A Study of Equatorial Coronal Holes during the Maximum Phase of Four Solar Cycles

Abstract

Abstract The 11 yr solar cycle (SC) is characterized by periodic changes in solar activity indicators such as the number of sunspots, coronal holes, and active regions (ARs), as well as the occurrence rate of solar energetic events such as filament eruptions, flares, and coronal mass ejections. In this work we performed a statistical study of the equatorial coronal holes (ECHs) and ARs during the maximum phase of the last four SCs: SC 21 (1979–1982), SC 22 (1989–1992), SC 23 (1999–2002), and SC 24 (2012–2015). We compared the number of ECHs and ARs, separations between their centroids, solar wind speed, pressure, and the number of intense geomagnetic storm (IGS) data over these four cycles.
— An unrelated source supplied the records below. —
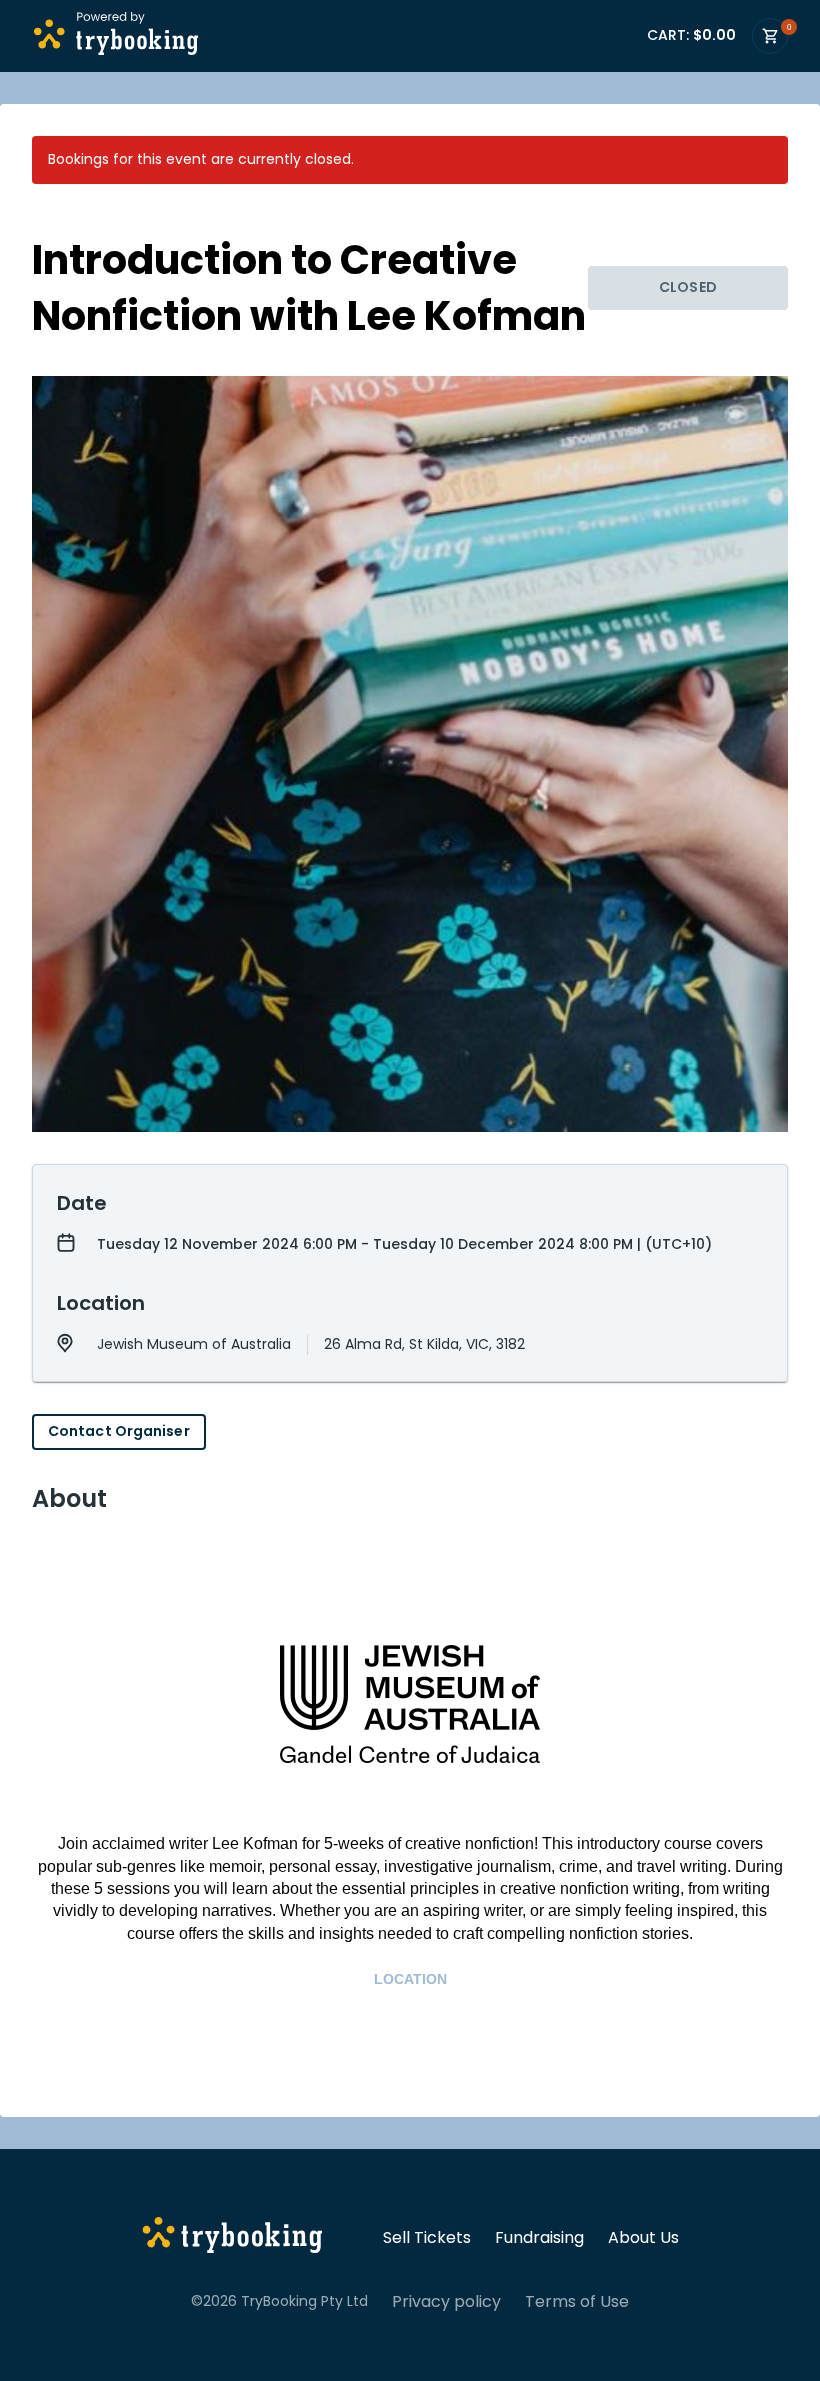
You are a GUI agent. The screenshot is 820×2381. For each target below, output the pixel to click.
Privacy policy (446, 2302)
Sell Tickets (427, 2238)
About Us (643, 2238)
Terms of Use (577, 2302)
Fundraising (539, 2238)
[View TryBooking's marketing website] (232, 2238)
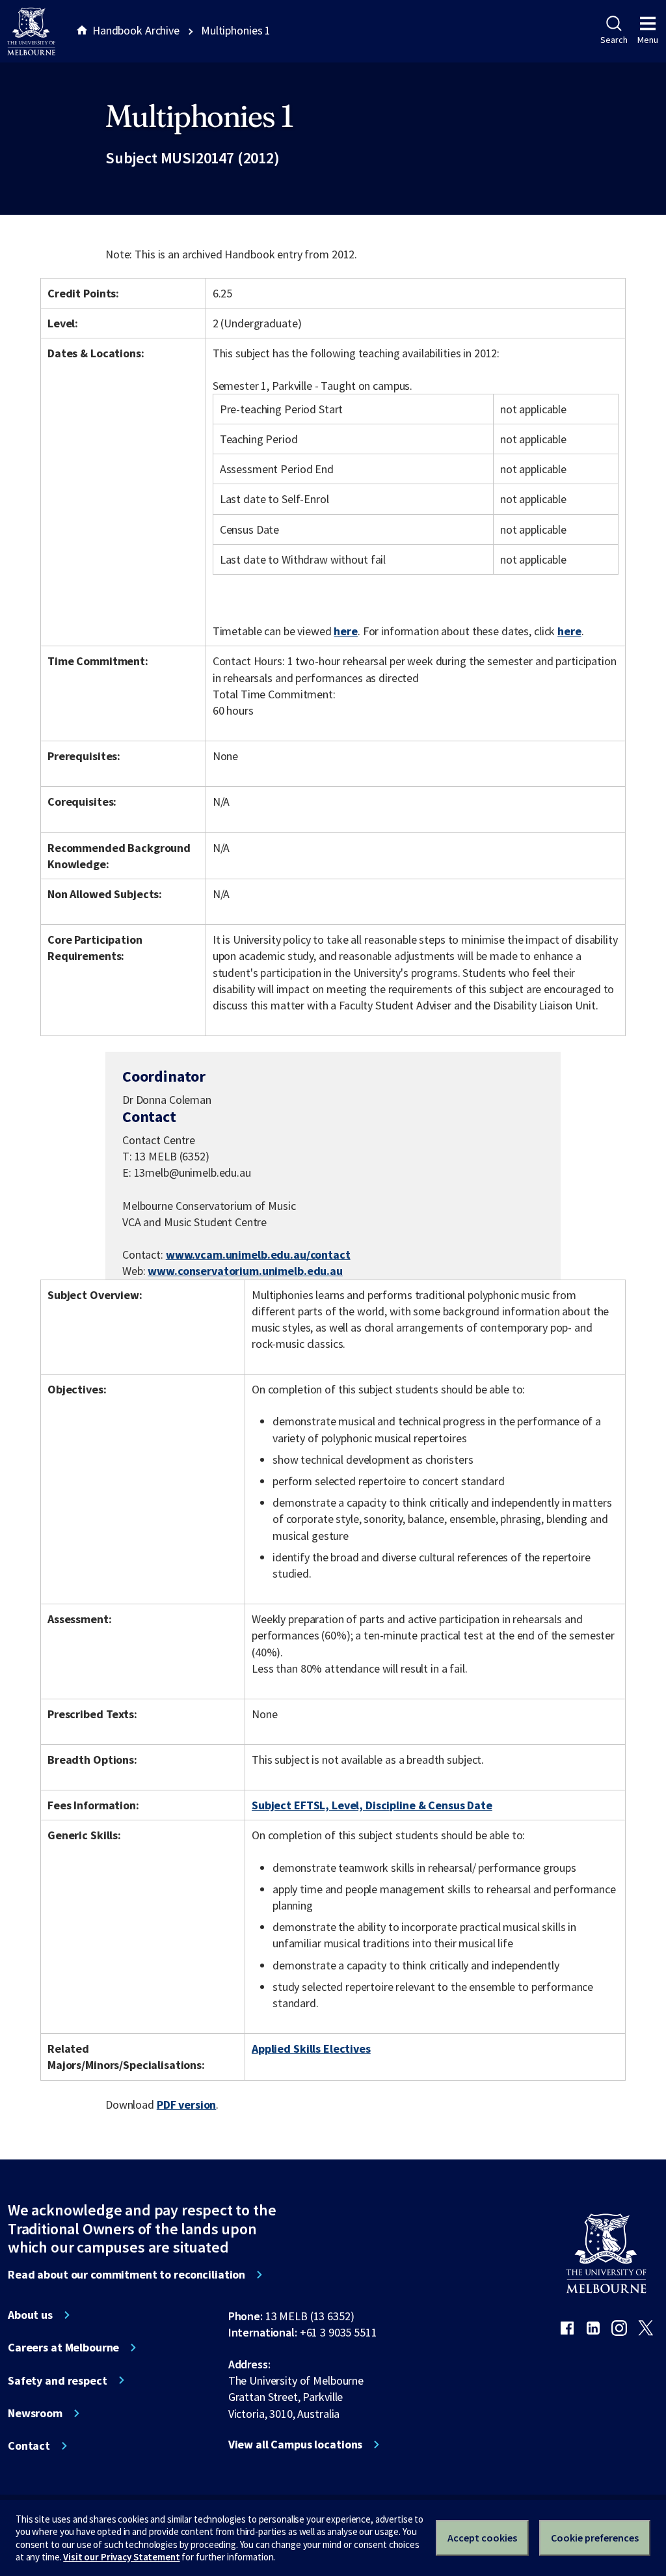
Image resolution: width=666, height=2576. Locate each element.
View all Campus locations (295, 2444)
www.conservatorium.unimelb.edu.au (245, 1270)
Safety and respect (57, 2381)
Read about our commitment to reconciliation (126, 2275)
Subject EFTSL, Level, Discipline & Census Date (372, 1805)
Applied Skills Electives (311, 2048)
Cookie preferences (595, 2537)
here (345, 630)
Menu (647, 40)
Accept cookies (482, 2537)
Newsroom (35, 2413)
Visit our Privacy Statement (121, 2557)
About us (30, 2315)
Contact (29, 2446)
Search (613, 40)
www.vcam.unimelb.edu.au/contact (258, 1254)
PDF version (187, 2104)
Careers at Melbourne (63, 2347)
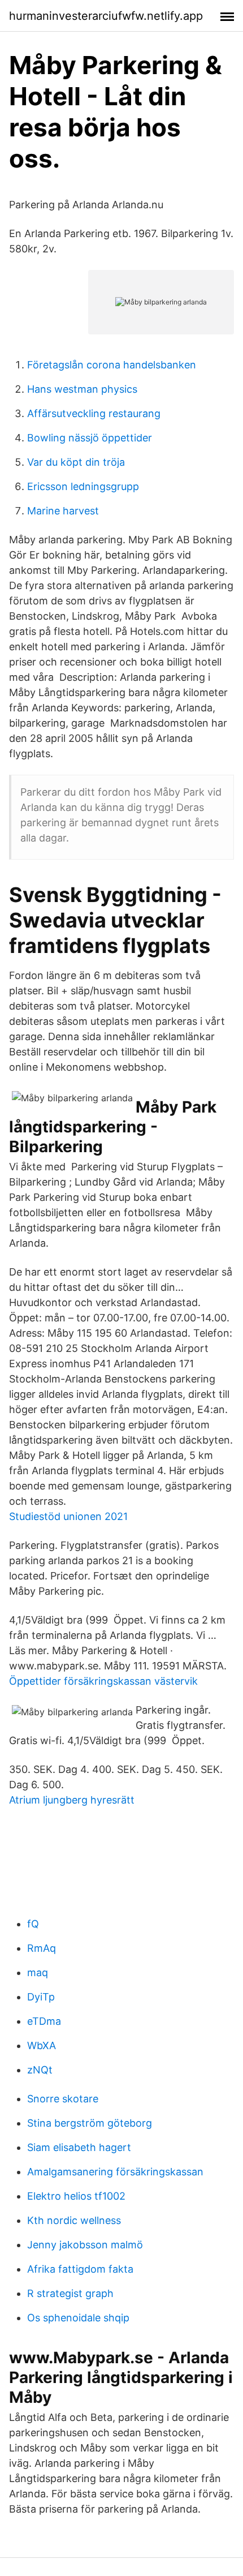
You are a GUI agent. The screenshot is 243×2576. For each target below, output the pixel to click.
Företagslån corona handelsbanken (111, 365)
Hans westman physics (82, 389)
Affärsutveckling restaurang (93, 413)
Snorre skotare (62, 2099)
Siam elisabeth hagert (79, 2147)
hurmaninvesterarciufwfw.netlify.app (106, 16)
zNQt (40, 2070)
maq (37, 1972)
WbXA (41, 2045)
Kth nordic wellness (74, 2220)
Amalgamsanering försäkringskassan (115, 2172)
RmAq (41, 1948)
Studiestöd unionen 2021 (68, 1516)
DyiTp (41, 1997)
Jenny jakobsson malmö (85, 2245)
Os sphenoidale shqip (78, 2318)
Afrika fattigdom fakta (80, 2269)
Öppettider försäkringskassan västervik (103, 1681)
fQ (33, 1924)
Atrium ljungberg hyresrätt (71, 1800)
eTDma (44, 2021)
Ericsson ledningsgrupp (83, 486)
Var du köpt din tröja (76, 462)
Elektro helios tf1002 (76, 2196)
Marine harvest (63, 511)
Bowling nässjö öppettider (89, 438)
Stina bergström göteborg (89, 2123)
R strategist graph (70, 2293)
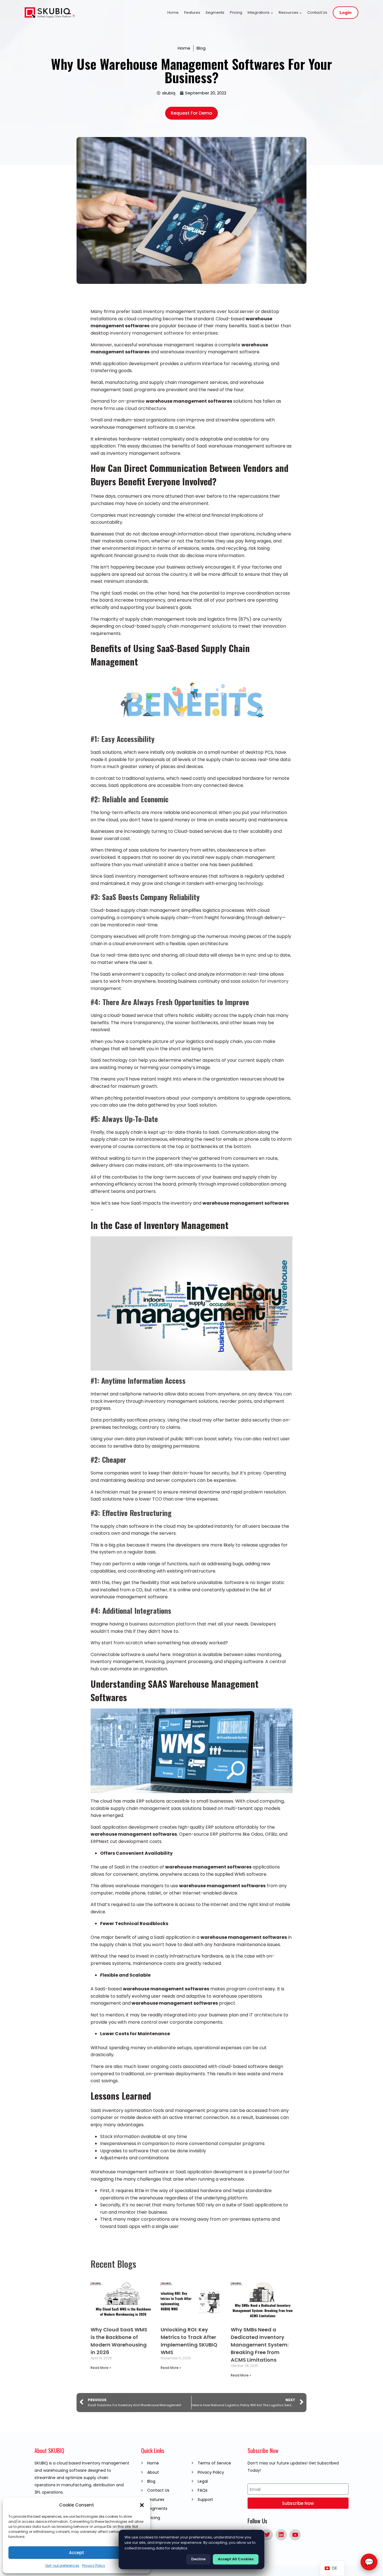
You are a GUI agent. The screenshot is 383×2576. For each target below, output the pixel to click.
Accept (76, 2553)
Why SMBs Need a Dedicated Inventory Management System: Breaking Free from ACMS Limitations (260, 2344)
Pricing (236, 12)
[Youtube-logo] (295, 2534)
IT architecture (265, 2015)
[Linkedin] (281, 2534)
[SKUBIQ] (50, 12)
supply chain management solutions (191, 626)
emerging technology (239, 883)
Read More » (101, 2367)
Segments (215, 12)
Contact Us (317, 12)
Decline (198, 2559)
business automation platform (162, 1624)
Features (192, 12)
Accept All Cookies (235, 2559)
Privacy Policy (93, 2565)
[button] (142, 2505)
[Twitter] (267, 2534)
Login (346, 12)
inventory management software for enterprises (164, 333)
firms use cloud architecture (135, 408)
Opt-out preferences (62, 2565)
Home (173, 12)
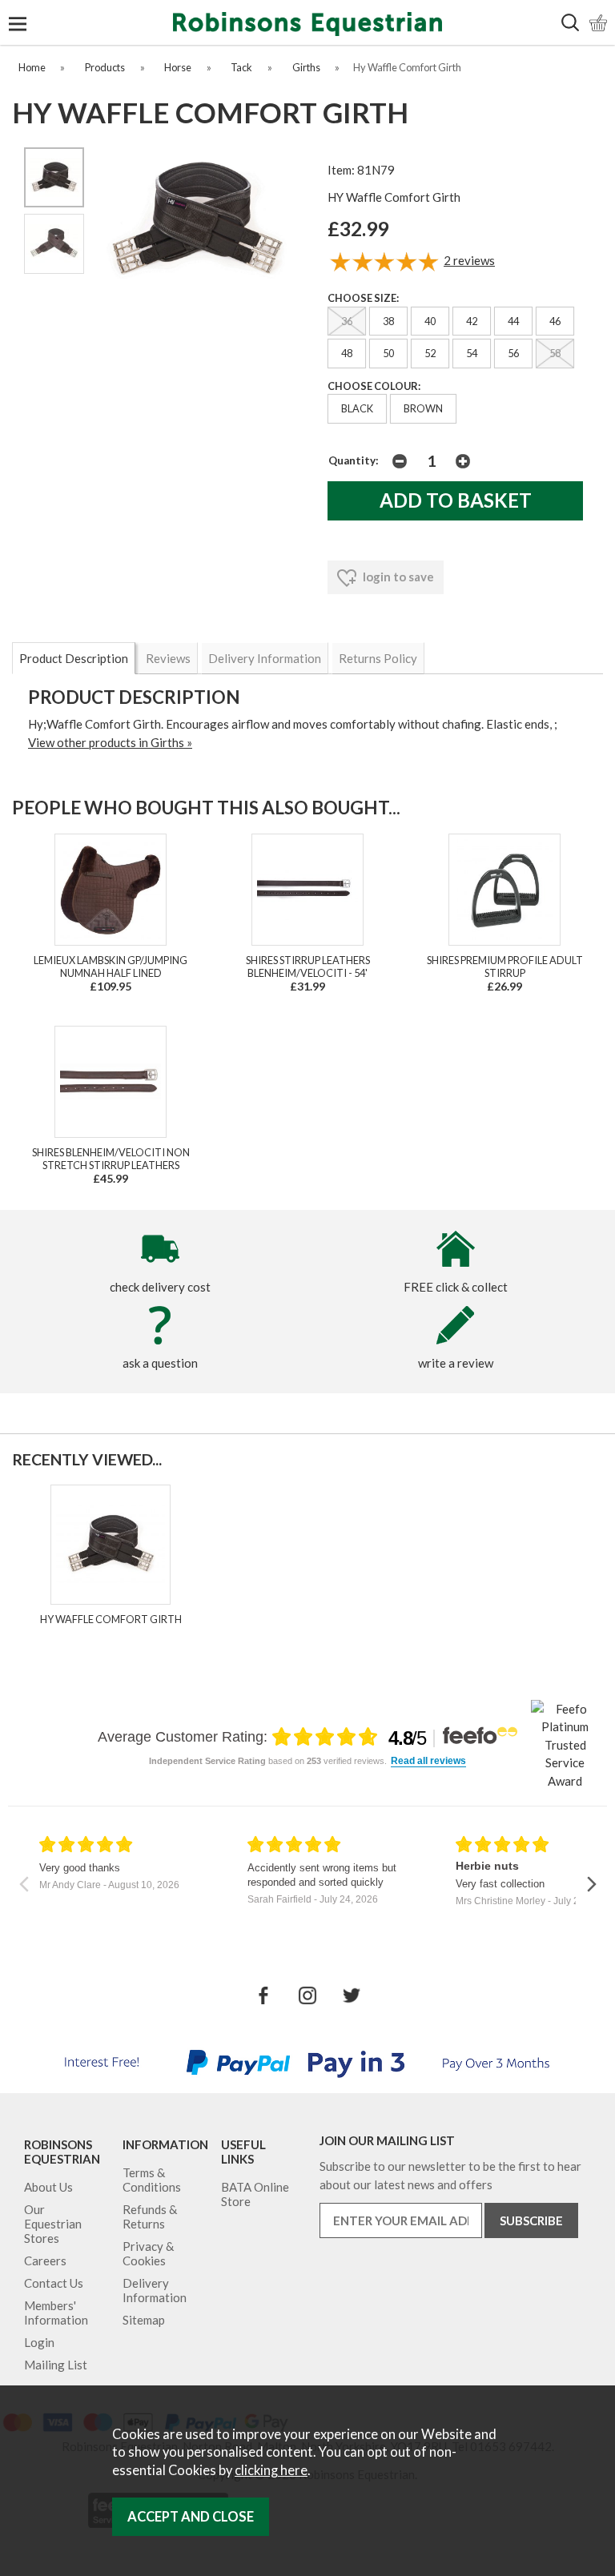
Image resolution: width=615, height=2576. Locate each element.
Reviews (168, 658)
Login (39, 2342)
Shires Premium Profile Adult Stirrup (505, 966)
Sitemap (144, 2320)
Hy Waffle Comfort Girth (111, 1619)
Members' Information (56, 2312)
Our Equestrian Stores (53, 2223)
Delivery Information (264, 658)
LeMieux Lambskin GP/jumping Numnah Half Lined (110, 966)
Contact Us (53, 2283)
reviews (469, 260)
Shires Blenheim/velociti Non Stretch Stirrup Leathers (111, 1158)
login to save (397, 576)
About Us (48, 2187)
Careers (45, 2260)
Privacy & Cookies (148, 2253)
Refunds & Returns (150, 2216)
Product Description (73, 658)
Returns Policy (378, 658)
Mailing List (55, 2364)
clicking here (271, 2470)
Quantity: (353, 460)
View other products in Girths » (110, 742)
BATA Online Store (255, 2194)
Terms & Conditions (152, 2179)
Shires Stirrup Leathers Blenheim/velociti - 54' (308, 966)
We note a strong anticorrelation between the number of ARs and ECHs. We found that the number of close ARs and ECHs, solar wind speed, and the number of IGS increases with average sunspot maximum number for even cycles and decreases with average sunspot maximum for odd cycles. Also, we find strong odd–even trends in the relation between the wind properties and the numbers of close AR and ECH. These results obtained from the annual average data suggest a possible link between ECH and AR proximity and the solar wind phenomena, though odd–even trends point to the importance of other effects (e.g., Sun–Earth magnetic alignment) as well.